All Products
Search
Document Center

Data Lake Formation:Storage overview

Last Updated:Mar 25, 2026

Storage overview gives you a consolidated view of your data lake's storage health — how much space you're using, which tables and databases are growing fastest, and where you can reduce costs or improve query performance. All metrics reflect the previous day's data (T-1).

The feature covers two analysis areas:

  • Metadata analysis: identify storage trends, find the largest consumers, and spot optimization opportunities across storage class, file distribution, and format

  • Location analysis: track storage and request trends for registered locations, filterable by OSS bucket and time period

Prerequisites

Before you begin, ensure that you have:

  • Object Storage Service (OSS) activated

  • Location hosting completed in DLF — see Location hosting

Activate storage overview

Important

Enabling storage overview writes statistical files to the OSS buckets of your databases. You are charged for the storage of these files. No statistics are generated on the first day — data becomes available the next day.

  1. Log on to the DLF console.

  2. In the left-side navigation pane, click Lake Management > Storage Overview, then click Enable Now.

Metadata analysis

Metadata analysis surfaces storage metrics across all tables and databases registered in DLF. Use it to track overall usage trends, identify the largest consumers of OSS storage, and find optimization opportunities — such as tables with inefficient storage classes or many small files that degrade query performance.

Total resources

Displays the current totals and their monthly and daily changes:

  • Total storage volume: total OSS storage used by tables in metadata management (excludes Hadoop Distributed File System (HDFS) storage)

  • Total number of tables: all tables registered in metadata management

  • Total number of databases: all databases registered in metadata management

  • API monthly/daily access volume: API calls for the current calendar month, with daily breakdown

Total resources

Trend changes

Shows time-series graphs for storage volume, table count, database count, and API calls.

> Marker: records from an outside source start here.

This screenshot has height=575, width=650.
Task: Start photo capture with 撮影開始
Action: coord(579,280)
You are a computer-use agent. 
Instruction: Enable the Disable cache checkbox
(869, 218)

Select a time segment to focus on a specific period — for example, to see whether a spike in storage coincides with a batch ingestion job.

Trend changes

Table/database storage ranking

Lists tables and databases ranked by OSS storage consumed. Use this to identify which tables are taking up the most space so you can prioritize optimization — for example, by compacting files, changing the storage class, or archiving data that is no longer frequently accessed.

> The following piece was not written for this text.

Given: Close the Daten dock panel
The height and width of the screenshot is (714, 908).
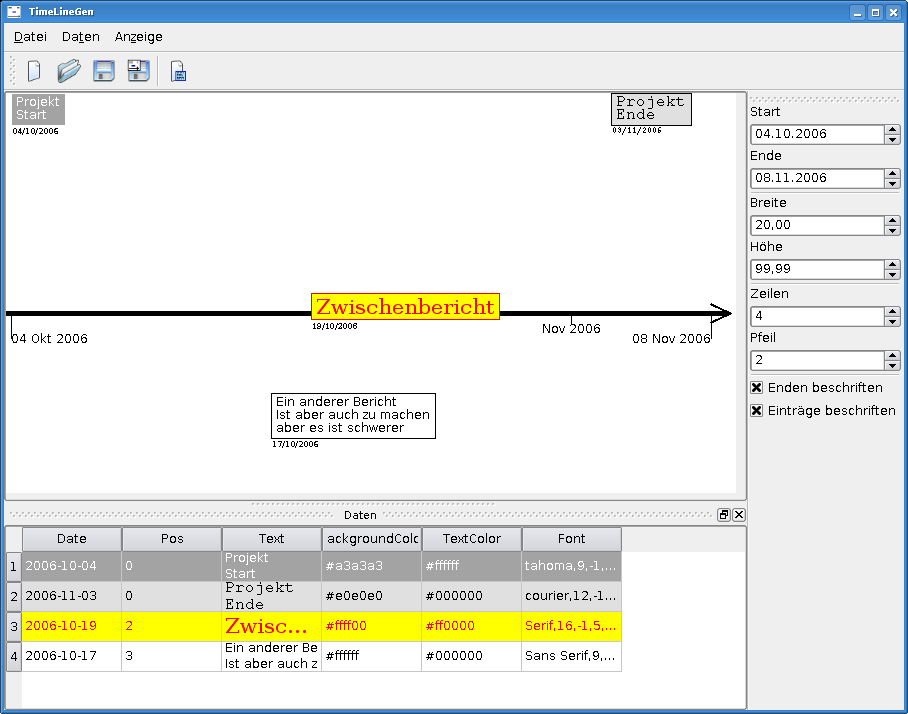Looking at the screenshot, I should coord(739,515).
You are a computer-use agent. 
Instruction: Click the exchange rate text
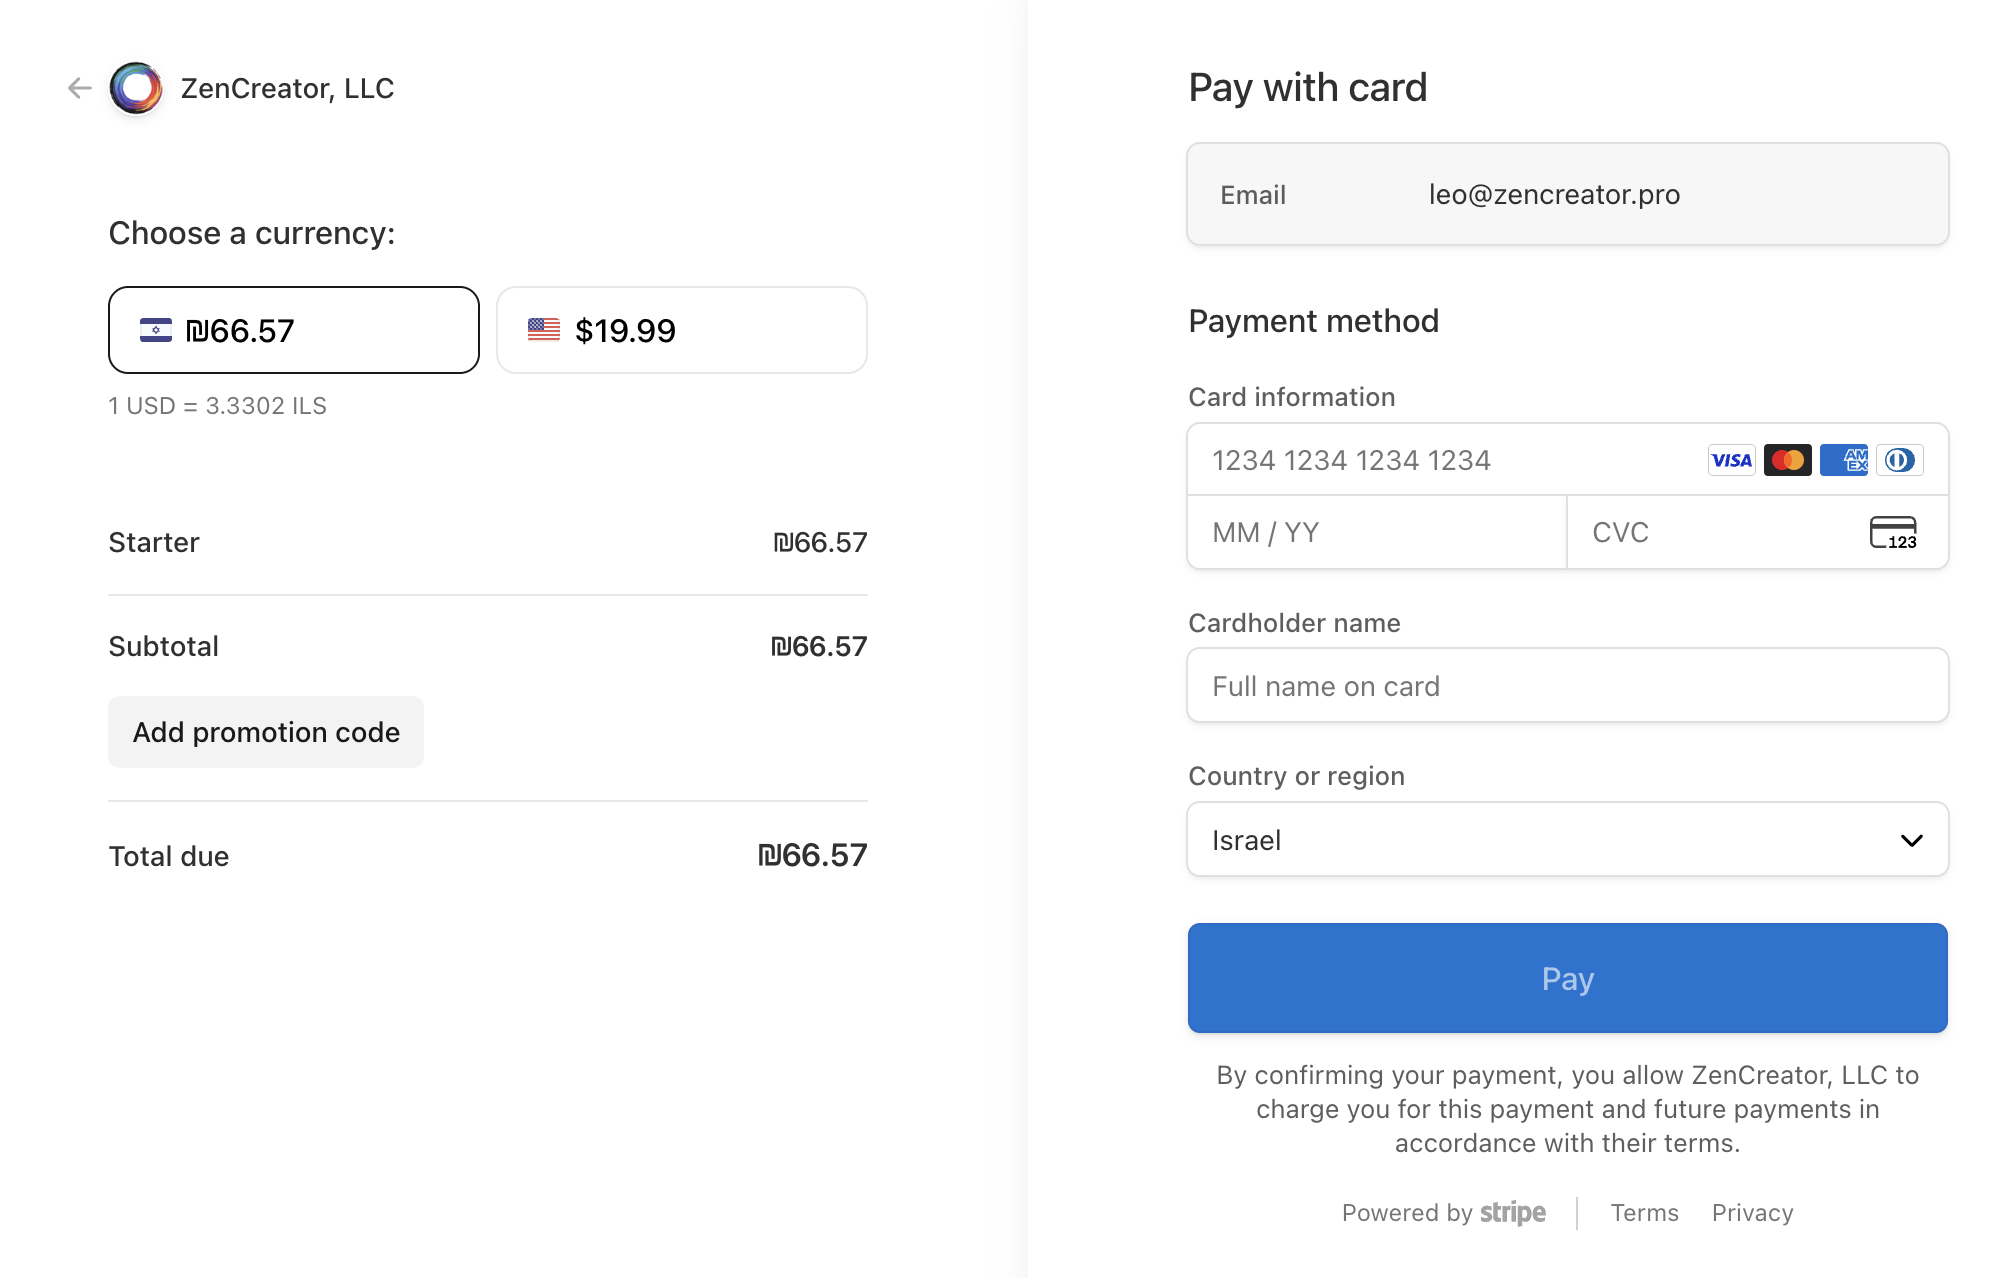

Table/database storage ranking

Storage class distribution

Shows how your OSS storage is distributed across storage classes: standard, IA, archive, and cold archive. Use this view to spot mismatches between access patterns and storage cost — for example, data that hasn't been accessed in months but is still stored in standard class.

Storage class distribution

Storage format distribution

Shows the distribution of storage formats across statistical tables. Use this to check whether tables are using efficient columnar formats for your query workloads.

Storage format distribution

File distribution and rankings of small files

Shows the size distribution of files and ranks tables by their small file count. Tables with many small files increase metadata overhead and slow down query planning. Use this ranking to identify which tables to compact first.

File distribution and rankings of small files

Location analysis

Location analysis shows storage and request trends for locations registered in DLF. Filter by OSS bucket and time segment to drill down into specific data sources.

Location storage trend analysis

Shows how storage volume changes over time for each registered location. Use this to detect sustained growth in specific locations and plan capacity ahead of time.

Location storage trend analysis

Location request trend analysis

Shows request volume trends for each registered location. Use this to correlate request spikes with storage growth or identify locations with unusual access patterns.

Location request trend analysis

Location storage ranking

Ranks registered locations by OSS storage consumed. Use this to identify which locations are the largest consumers and prioritize cost optimization efforts.

Location storage ranking